At our house we enjoy making omelets as well, and they range from something packed with leftovers, to simple and a little elegant. THAT is where the spinach comes in; spinach and eggs are a heavenly combination that should not be reserved only for quiche!

I think the keys to a successful omelet are to use a non-stick pan large enough for the egg to spread out thinly, and to have the patience to cook it slowly over a lower heat so that the bottom doesn’t cook too fast, which leaves the middle gooey. I add water to my omelets instead of milk or cream, I just find that I like the results better, but you can use whatever works for you.

2-Egg Spinach Omelet with Tomato

  • 2 tsp olive oil
  • handful off fresh organic spinach leaves
  • 1-2 tsp butter
  • 2 eggs beaten with 1Tb water
  • 1/2 Roma tomato, diced
  • 3Tb finely shredded cheese (I used an Italian blend)
  • Salt, pepper and herbs to taste
  1. To begin with, heat a 10″ non-stock skillet with a couple teaspoons of olive oil over medium heat, and add a nice handful of fresh organic spinach leaves.
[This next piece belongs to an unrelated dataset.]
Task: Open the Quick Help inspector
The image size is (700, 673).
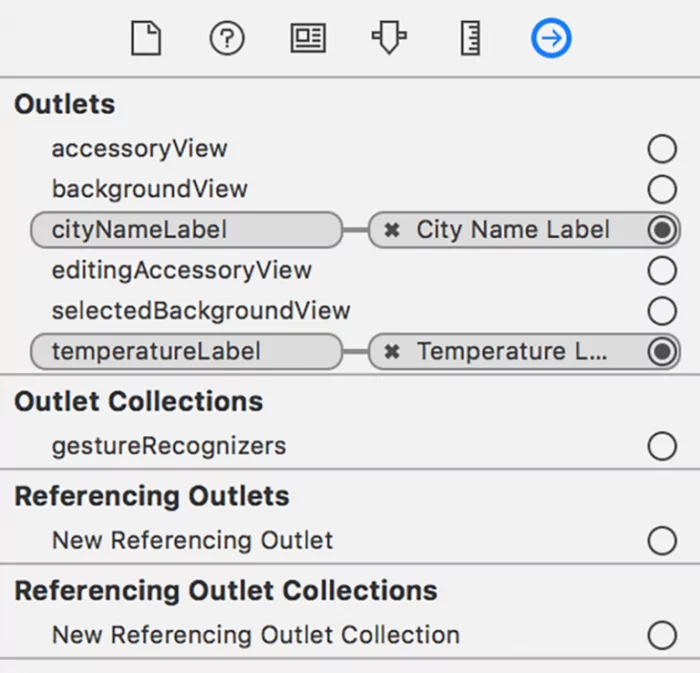Action: point(227,39)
Saute these until they are wilted nicely.
  2. Next, change the heat to medium-low, arrange the spinach so that it is spread around the pan, add a teaspoon of butter (allowing it to melt), and pour in the 2 eggs which have been lightly beaten with about a tablespoon of water.Cover and allow to cook slowly for several minutes or until the egg appears semi-firm and may have small bubbles on the surface.
  3. Layer the cheese and tomatoes along with seasonings on one half of the omelet
  4. Replace the lid after adding the fillings, to allow the cheese to melt and the omelet to finish cooking, just another minute or so. Carefully slide a flexible spatula under the edge that doesn’t have fillings, and flip it on top of the tomatoes and cheese. Slide onto a plate and garnish with berries!